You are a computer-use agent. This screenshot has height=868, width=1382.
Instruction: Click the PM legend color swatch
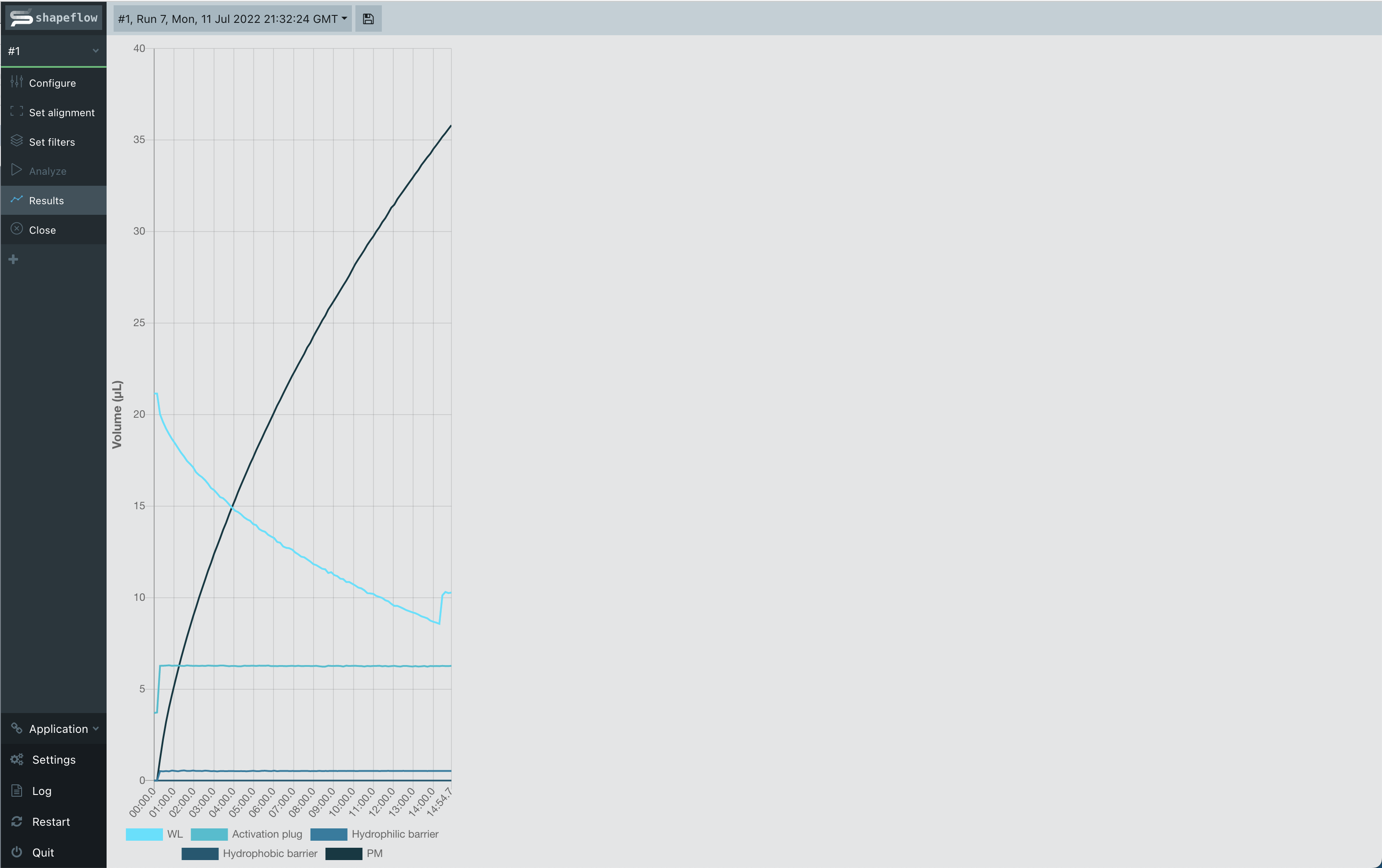click(x=343, y=853)
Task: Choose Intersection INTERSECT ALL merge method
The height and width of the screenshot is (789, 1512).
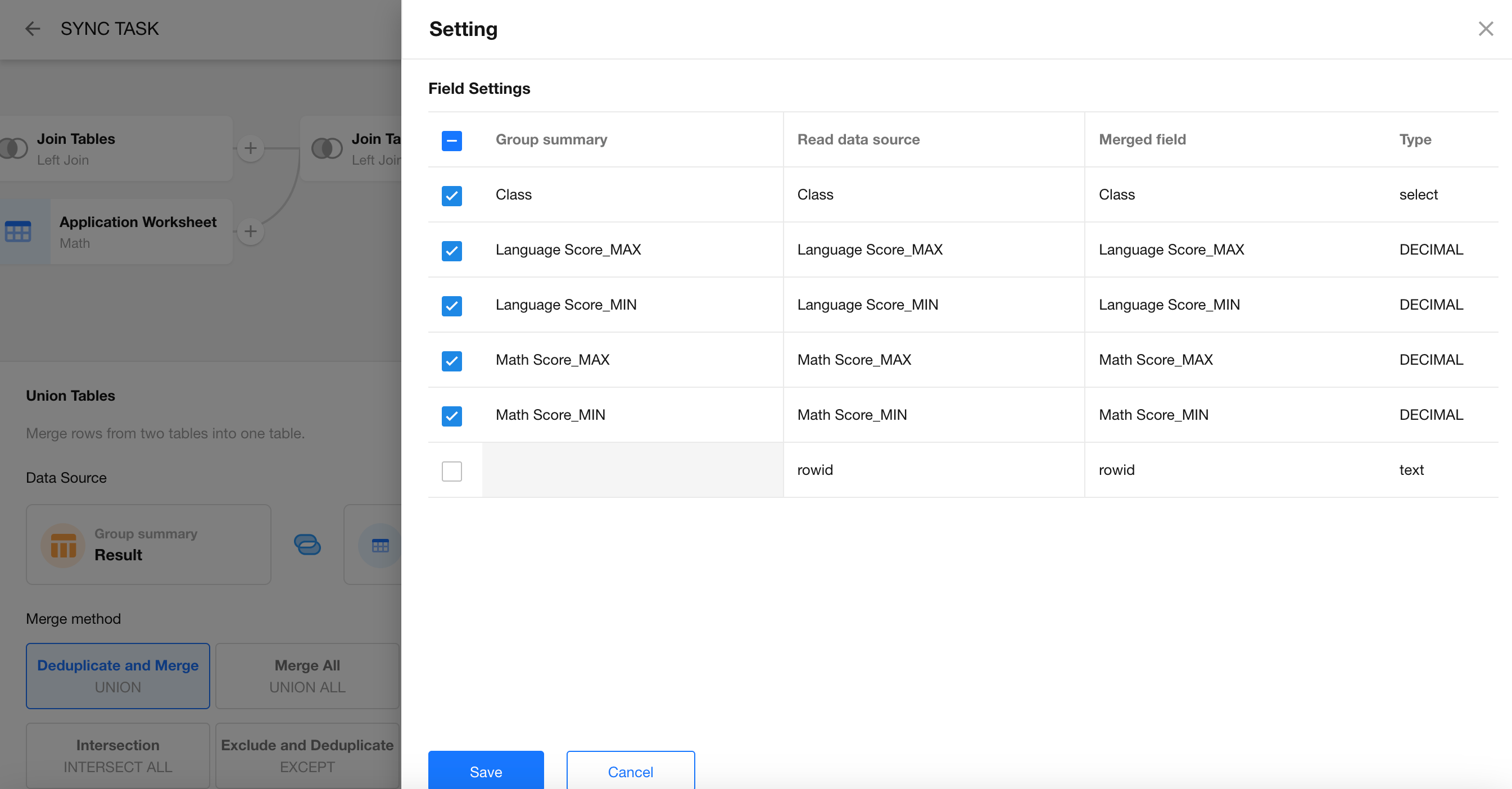Action: coord(118,755)
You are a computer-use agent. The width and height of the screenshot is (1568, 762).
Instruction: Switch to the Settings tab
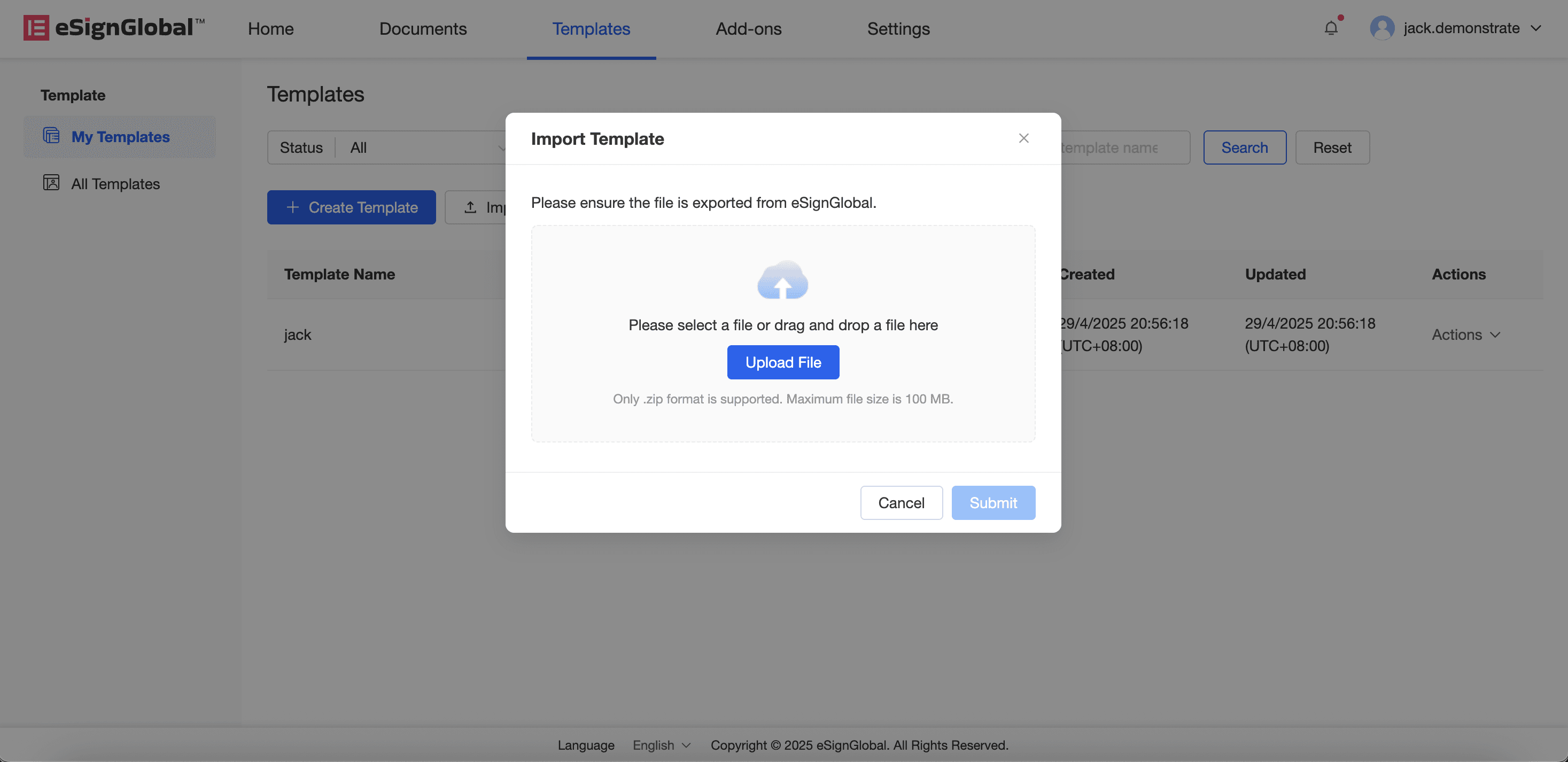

### WORK INSTRUCTION:
Exactly the lines from the one holding "Instruction: Click the PM legend color swatch" through the last line of the entries must be set down, with nothing added and no pictures.

### RESULT:
Instruction: Click the PM legend color swatch
click(x=343, y=853)
Task: Choose Intersection INTERSECT ALL merge method
The height and width of the screenshot is (789, 1512).
Action: coord(118,755)
You are a computer-use agent. The width and height of the screenshot is (1568, 762).
Instruction: Switch to the Settings tab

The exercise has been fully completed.